Try it: Copy out each line of the entries where the word "computer" is present.

===== Given records

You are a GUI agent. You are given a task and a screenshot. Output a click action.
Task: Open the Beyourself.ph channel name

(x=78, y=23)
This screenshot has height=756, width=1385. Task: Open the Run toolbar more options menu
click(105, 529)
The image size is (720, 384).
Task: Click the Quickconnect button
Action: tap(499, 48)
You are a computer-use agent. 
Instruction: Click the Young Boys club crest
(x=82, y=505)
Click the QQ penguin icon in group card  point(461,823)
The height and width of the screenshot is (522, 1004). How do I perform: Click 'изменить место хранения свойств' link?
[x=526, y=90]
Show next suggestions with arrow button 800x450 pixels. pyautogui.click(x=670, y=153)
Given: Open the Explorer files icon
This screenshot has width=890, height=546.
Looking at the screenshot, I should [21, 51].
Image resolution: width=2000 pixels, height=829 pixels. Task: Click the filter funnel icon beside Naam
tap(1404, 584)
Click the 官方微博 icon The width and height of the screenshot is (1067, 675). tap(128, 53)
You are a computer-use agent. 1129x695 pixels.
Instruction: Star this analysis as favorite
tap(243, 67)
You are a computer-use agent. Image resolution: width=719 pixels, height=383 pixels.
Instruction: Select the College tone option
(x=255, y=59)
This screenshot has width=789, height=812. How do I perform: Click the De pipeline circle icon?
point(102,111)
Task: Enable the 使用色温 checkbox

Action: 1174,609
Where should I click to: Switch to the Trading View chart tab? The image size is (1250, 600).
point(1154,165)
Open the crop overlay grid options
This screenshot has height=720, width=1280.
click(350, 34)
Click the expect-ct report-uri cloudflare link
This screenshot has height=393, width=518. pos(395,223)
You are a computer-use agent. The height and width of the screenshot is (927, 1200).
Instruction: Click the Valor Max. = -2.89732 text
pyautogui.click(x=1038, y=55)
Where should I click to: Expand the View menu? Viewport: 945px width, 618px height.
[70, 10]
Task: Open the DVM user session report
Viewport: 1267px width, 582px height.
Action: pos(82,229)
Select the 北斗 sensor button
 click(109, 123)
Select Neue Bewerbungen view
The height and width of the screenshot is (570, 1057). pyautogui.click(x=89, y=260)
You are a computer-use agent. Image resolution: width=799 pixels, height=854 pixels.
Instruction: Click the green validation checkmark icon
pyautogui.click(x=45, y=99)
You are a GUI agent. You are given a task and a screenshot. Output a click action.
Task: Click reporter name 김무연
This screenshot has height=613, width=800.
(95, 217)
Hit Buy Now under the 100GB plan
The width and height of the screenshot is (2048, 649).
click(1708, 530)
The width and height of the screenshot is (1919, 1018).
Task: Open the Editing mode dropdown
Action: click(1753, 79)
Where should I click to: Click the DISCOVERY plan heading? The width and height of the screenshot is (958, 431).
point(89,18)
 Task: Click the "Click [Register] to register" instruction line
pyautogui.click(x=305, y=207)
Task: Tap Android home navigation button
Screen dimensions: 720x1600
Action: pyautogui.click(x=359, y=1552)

==========

Written response:
You are a computer-use agent. 
You are a computer-use agent. 1129x695 pixels.
You are a computer-use agent. Image resolution: width=719 pixels, height=383 pixels.
You are a computer-use agent. The height and width of the screenshot is (927, 1200).
You are a computer-use agent. Image resolution: width=799 pixels, height=854 pixels.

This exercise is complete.